Sitting in a university training session and showing staff what an inaccessible document does when a screen reader encounters it. That is proof, not a presentation.

iii

University advocacy

When a student says "I cannot read this" directly to disability services, it carries more weight than when EquitableDocs says it.

Student Advocates are defined by what they do, not what they have. The programme is open to students with disabilities and to allied students who share the mission.

06 What you earn

Real credentials, issued for demonstrated work.

  1. i

    Community of Practice Certificate

    For any member who has remediated ten or more documents and passed peer review. Demonstrates real, verified skill in document accessibility.

  2. ii

    Trainer Credential

    For members who have delivered training sessions through the Community of Practice. Demonstrates the ability to teach accessibility, not just practise it.

  3. iii

    Portfolio of completed work

    Every document you contribute to is part of your professional record. Reference letters are available for members with consistent contributions.

  4. iv

    Community Convener

    Recognition for members who, over twelve months or more, have contributed across three or more of the four contribution types, mentored new members through their first remediation, and helped facilitate at least one Community of Practice gathering or training session. Conveners are recognised by peer nomination, not appointed. Breadth of contribution, not a rank.

Members also receive:

  • Listed on the EquitableDocs website as an active member of the Community of Practice.
  • Invitation to community learning sessions, knowledge-sharing events, and collaborative projects.
  • Opportunity to co-author accessibility guides and best practice resources.
  • Every document you help make accessible is a tangible, credited contribution to a student's education.

See a sample certificate or see a sample letter of recognition.

EquitableDocs is also open to formal certification partnerships with accessibility and professional bodies. No specific partnerships are confirmed yet; they will be announced here when they are.

07 Register your interest

Joining takes two minutes.

Add your name. We email you when training begins or when a document needing your skills comes in. No commitment at this stage; early registrants get priority onboarding.

08 Questions

Frequently asked.

Do I need experience in document accessibility?

No. The Community of Practice provides free training. You start by learning, practise on real documents, and build skills through doing. Many members are new to this field.

Is this paid work?

This is volunteer, mission-driven work. We make no promises about compensation. If that ever changes, we will be transparent about how it works.

How much time does it take?

That is up to you. Some members may contribute a few hours a month. Others work on documents regularly.
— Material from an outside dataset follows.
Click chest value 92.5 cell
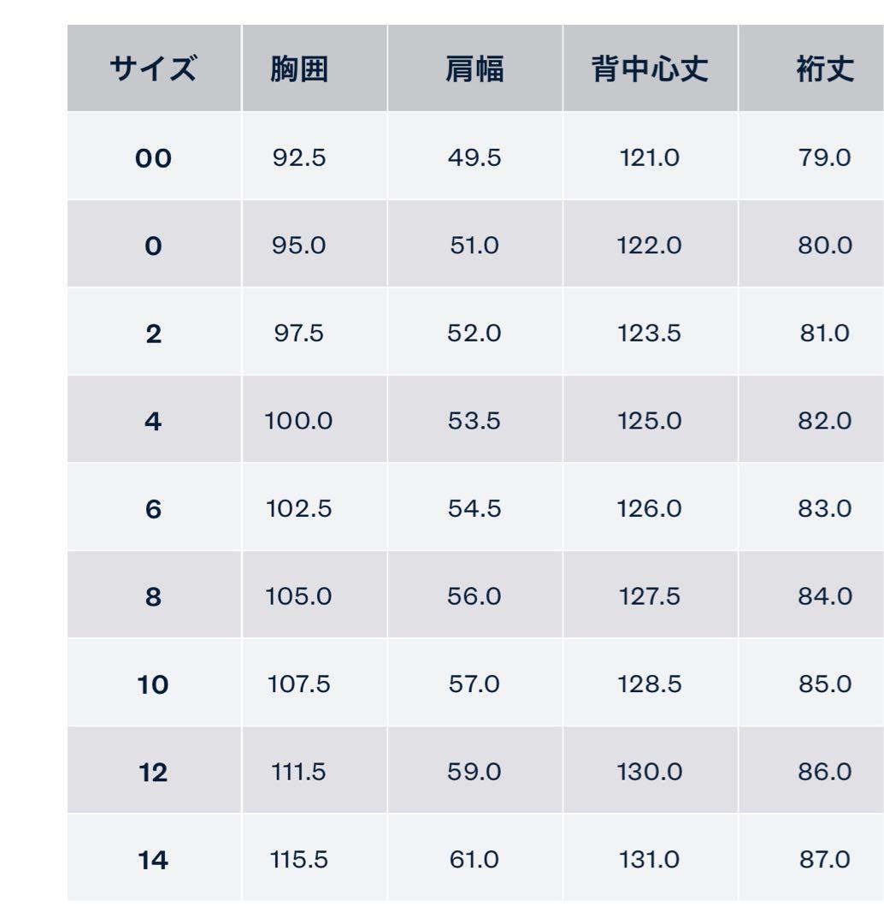This screenshot has width=884, height=924. (298, 157)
There is no minimum commitment.

I am a student. Can I join?

Yes. Students join as Student Advocates, contributing through mobilisation, training partnerships, university advocacy, and working on accessible documents. You do not need technical skills to start. Your lived experience is valuable, and you can build technical skills through the training.

I already do remediation work. Is this for me?

Yes. Experienced practitioners can contribute to quality review, university pipeline support, or training delivery. The Community of Practice is a place to share what you know, not just learn.

What tools or software do I need?

A computer and a web browser. That is all. The Community of Practice works through a browser-based portal. No software to install. It works on any device: desktop, laptop, tablet, or phone.

Can I join from anywhere in the world?

Yes. The Community of Practice is open to anyone, anywhere. Members who speak regional languages are especially valuable; our work covers documents in Hindi, Tamil, Telugu, Bengali, and many other languages. All work is remote and browser-based.